There was a time when the Internet didn’t spoil videogames for everyone, and during that time I played A Link to the Past. I found my way into the castle during a rainstorm via a hole in the ground without anyone pointing it out to me. I attacked chickens until they attacked me without knowing that would happen. I made it through the Ice Palace dungeon without a walkthrough. I totally cried in frustration when I couldn’t figure out how to beat Moldorm, and it knocked Link off the screen for the umpteenth time. I helped the lost old man on Death Mountain without knowing whether it was a trick or not. I revealed a monster with sunlight, I blew apart cracks in walls, I dashed into a tree to unleash a swarm of bees…I…I…

This is a videogame stuffed to the brim of little moments, tiny secrets, and gleeful nods. And that’s a big part of why it’s so special to me. The “main quest” of stopping the evil overlord is by the books, but it’s all the little moments that make the adventure so spectacular. And the music. And the fact that there’s an entire second world to explore, which comes seemingly out of nowhere, and you can flip to and from it with ease, on the fly, giving you freedom to explore and try things out. And the graphics, the kind that are ever-lasting, the kind that evoke warm feelings upon seeing them today, tomorrow, and years down the road.

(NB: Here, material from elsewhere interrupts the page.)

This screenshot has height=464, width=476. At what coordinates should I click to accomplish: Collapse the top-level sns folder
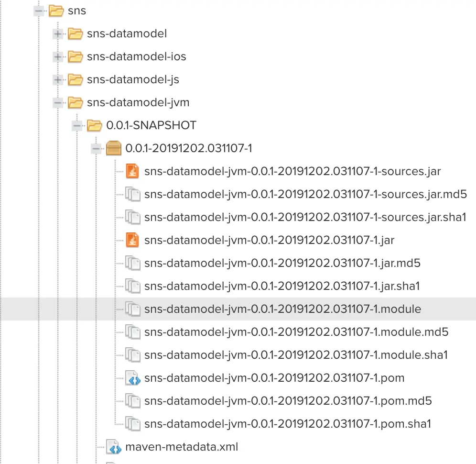coord(39,11)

I love it immensely, though the last time I sat down to play it on my still working SNES was many moons ago. Maybe even in the early 2000s. I’m probably overdue for a trip down memory lane with a game that has still not been reproduced today. There is nothing else like it, not even other games from The Legend of Zelda. Though the DS ones come close in spirit.

So there ya go. My favorite videogame of all time. A Link to the Past. I probably didn’t do it enough justice, but whatever. This isn’t a college thesis here. Agree or disagree or move on silently to something else on the Internet. We’re done. Though there’ll be a roundup post on the 30 Days of Gaming meme soon, too. Until the next meme, I guess!